L’Algérie figure parmi les dix pays africains les mieux préparés au développement des talents dans le domaine de l’intelligence artificielle (IA). Selon le classement publié par le cabinet de conseil en transformation numérique Qhala et la plateforme africaine Qubit Hub, l’Algérie se positionne à la huitième place avec un score de 45,85 points.
Ce classement, nommé « AI Talent Readiness Index for Africa 2025 », évalue la capacité des 54 pays africains à développer, retenir et déployer des compétences en IA, sur la base de vingt indicateurs regroupés en trois piliers : compétences numériques (40 %), données et infrastructures (35 %) et état de préparation gouvernementale (25 %).
L’Afrique du Sud domine ce classement avec un score de 52,15 points, grâce notamment à ses performances élevées dans les compétences numériques et les infrastructures. La Tunisie et l’Égypte occupent ex aequo la deuxième place, suivies par le Kenya au quatrième rang. L’Algérie devance des pays comme le Maroc, qui se trouve à la neuvième position.
L’Afrique du Nord ressort comme la région la plus performante du continent avec quatre pays dans le top 10, dont l’Algérie, la Tunisie, l’Égypte et le Maroc. Cette performance est attribuée à « l’intégration des TIC dans les systèmes éducatifs et à des approches gouvernementales efficaces en matière de transformation numérique ».
L’Algérie bénéficie d’un réseau dense d’établissements d’enseignement supérieur proposant des formations en IA et machine learning, ainsi que d’un taux élevé d’intégration des compétences numériques dans le système éducatif, estimé à 58,48 %. En termes de développeurs, l’Algérie compte 477 développeurs web par million d’habitants, un chiffre qui témoigne de l’effort consenti pour renforcer ce secteur.
La dynamique de l’intelligence artificielle portée par les compétences et les infrastructures
Le classement met en avant les investissements dans l’éducation et les infrastructures comme facteurs clés de la préparation à l’essor de l’IA. L’Algérie, en s’appuyant sur un cadre réglementaire adapté et une bonne pénétration d’internet, montre une volonté claire de favoriser le développement des talents dans ce domaine. La préparation gouvernementale, qui représente 25 % de l’évaluation, est également prise en compte et reflète la capacité de l’État à soutenir l’innovation numérique.
Malgré ces progrès, le rapport souligne que des défis subsistent en Afrique, notamment en matière de connectivité rurale, d’accès à l’électricité et de gouvernance. L’Algérie, tout comme d’autres pays de la région, devra poursuivre ses efforts pour renforcer ces aspects afin de conserver et améliorer sa position.

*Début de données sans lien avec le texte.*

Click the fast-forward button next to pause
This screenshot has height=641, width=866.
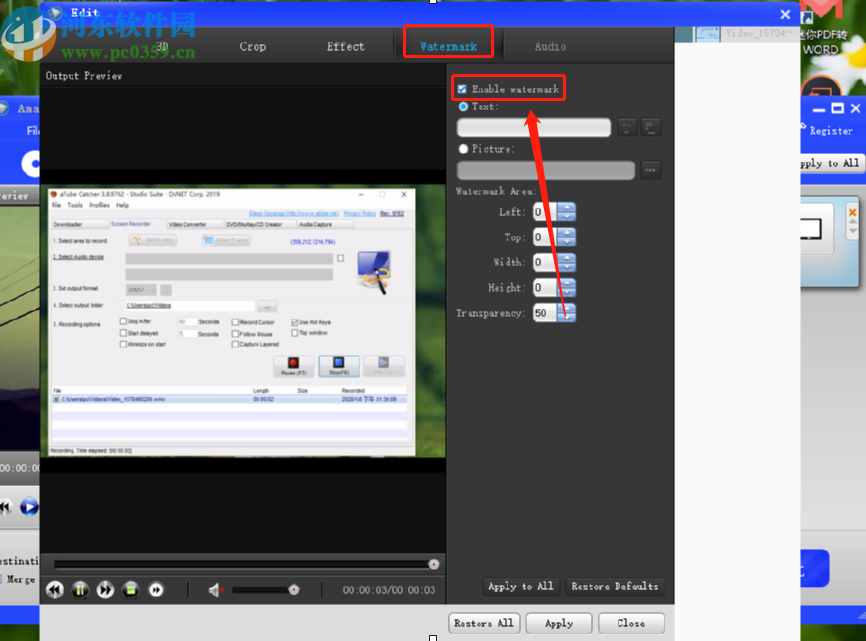[x=105, y=590]
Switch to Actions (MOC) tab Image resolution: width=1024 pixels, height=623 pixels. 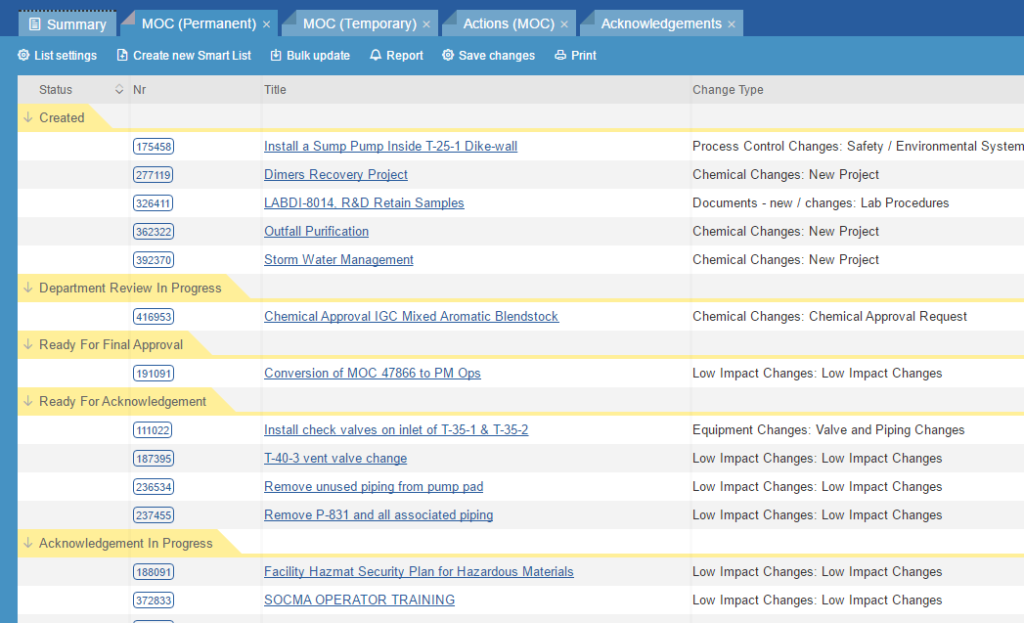pyautogui.click(x=509, y=24)
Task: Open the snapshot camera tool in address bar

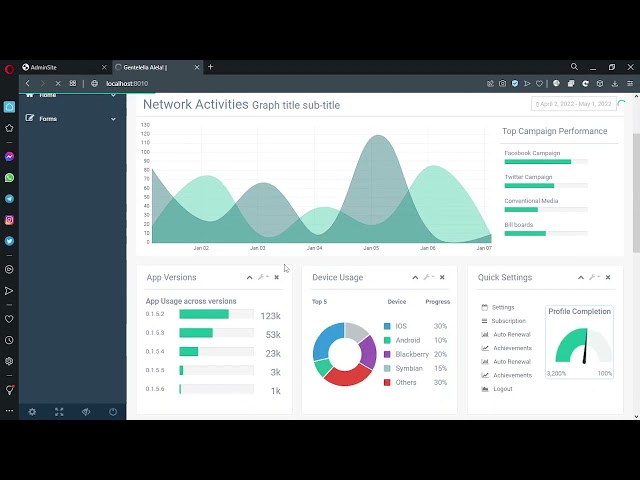Action: click(x=500, y=83)
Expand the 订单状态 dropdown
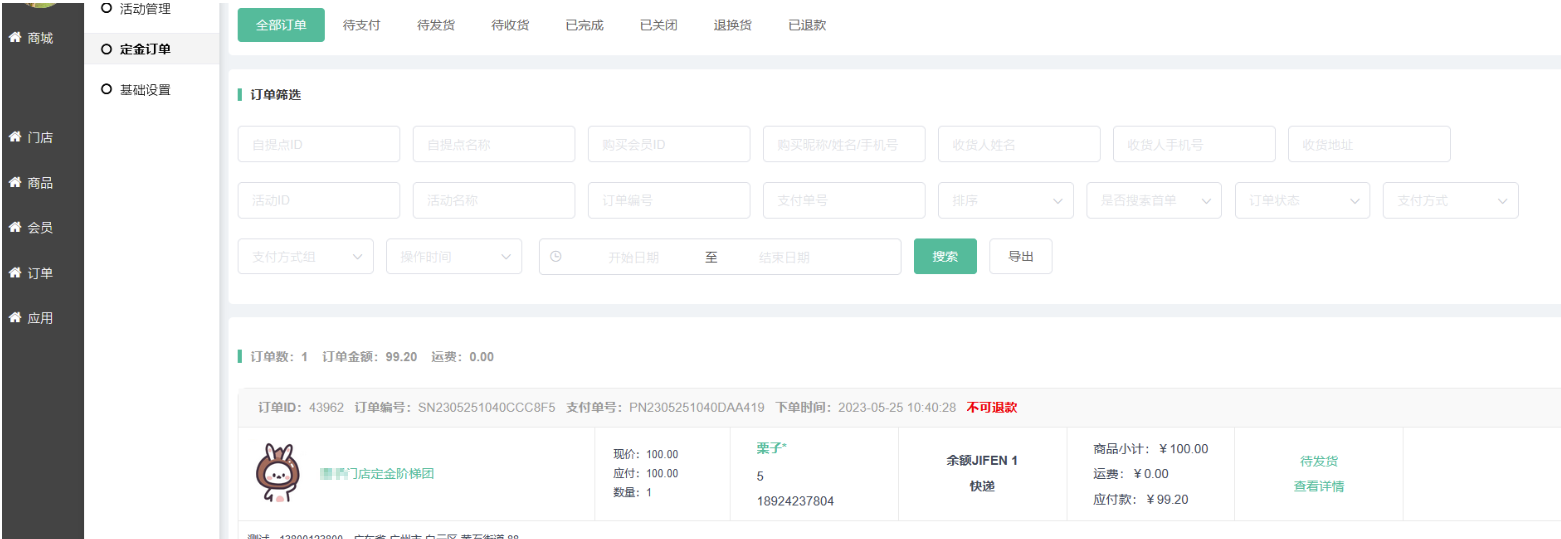 tap(1302, 200)
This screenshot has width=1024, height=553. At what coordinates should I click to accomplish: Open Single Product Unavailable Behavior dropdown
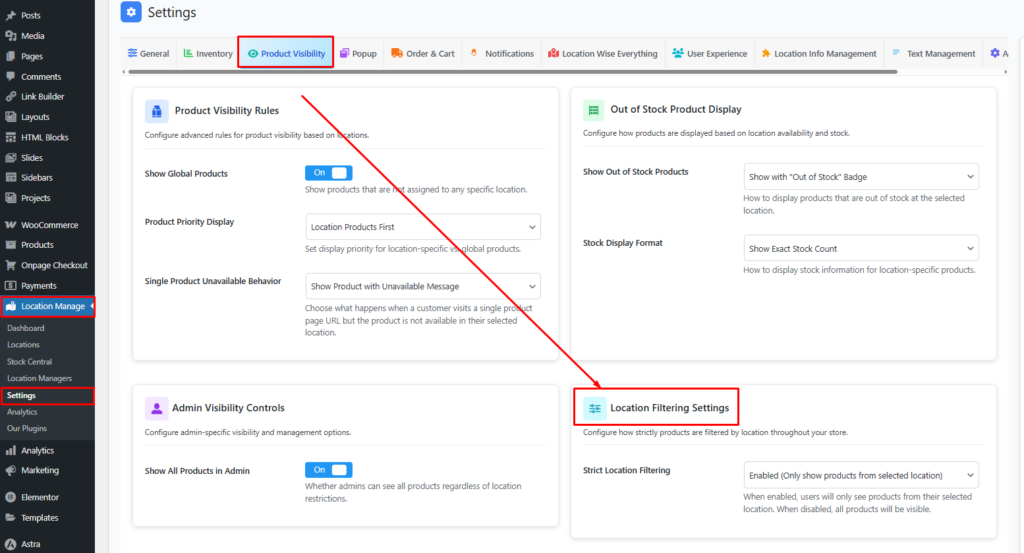(422, 286)
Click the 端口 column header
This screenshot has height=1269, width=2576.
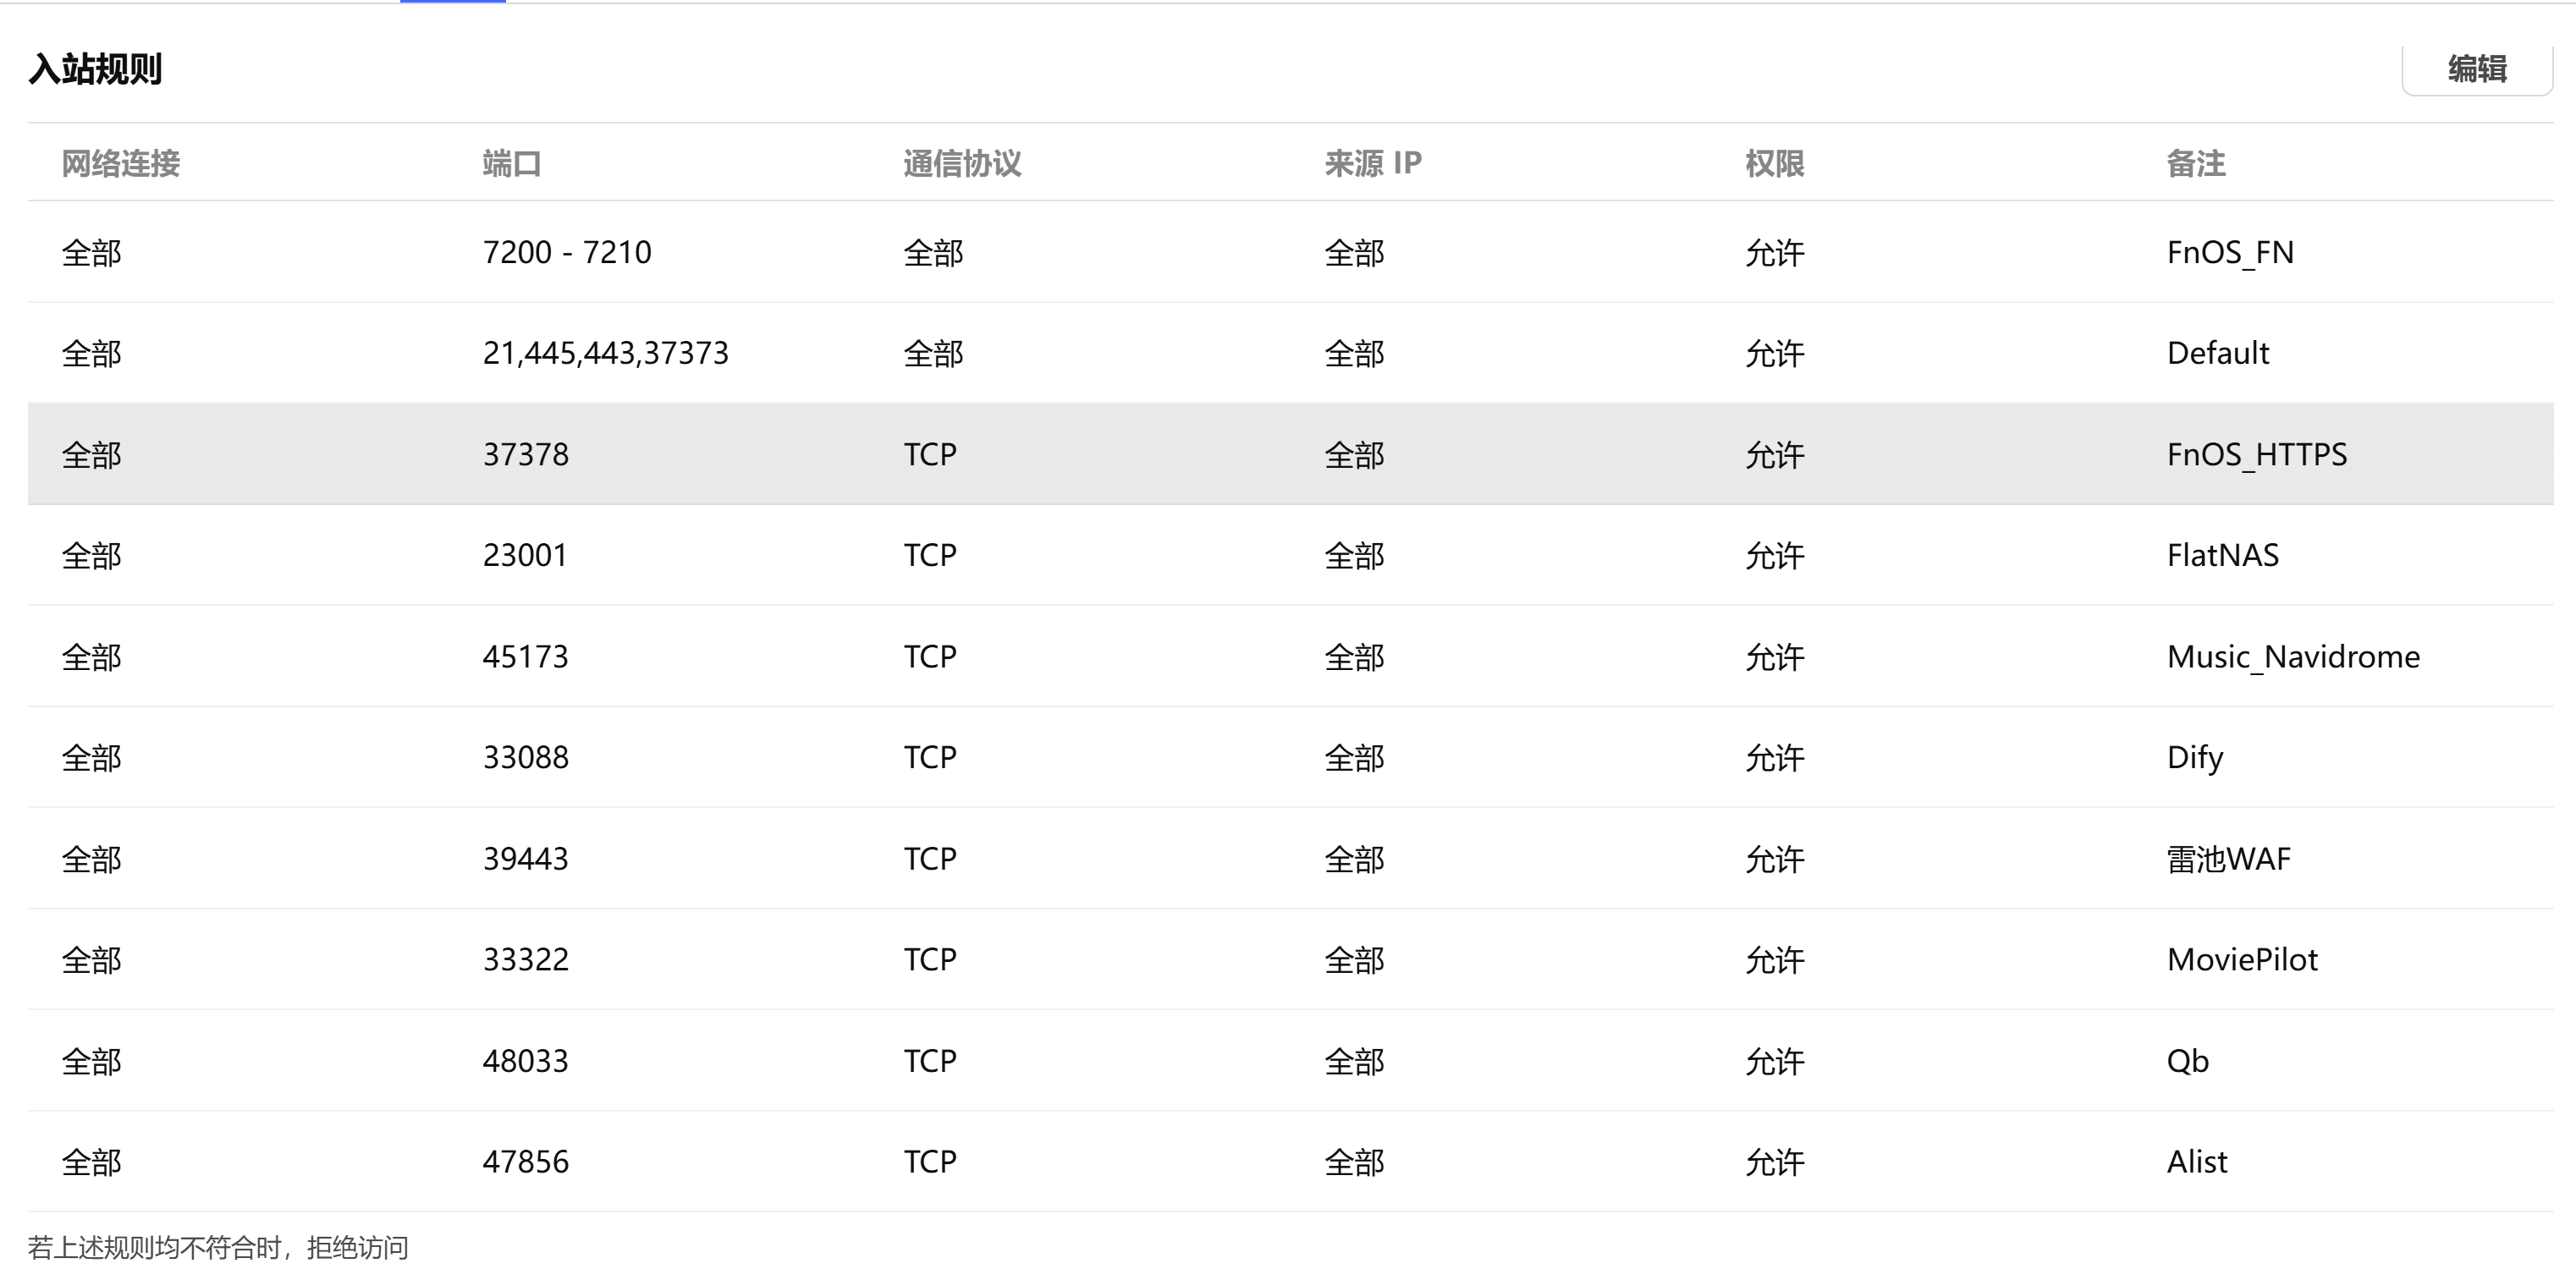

Ce classement témoigne de l’intérêt croissant pour l’intelligence artificielle sur le continent africain, et de la nécessité pour les États d’adopter des politiques ambitieuses pour former des talents capables de répondre aux besoins futurs. « L’Afrique du Nord est la sous-région la plus performante, grâce notamment à l’intégration des TIC dans les systèmes éducatifs et à des approches gouvernementales efficaces en matière de transformation numérique », conclut le rapport.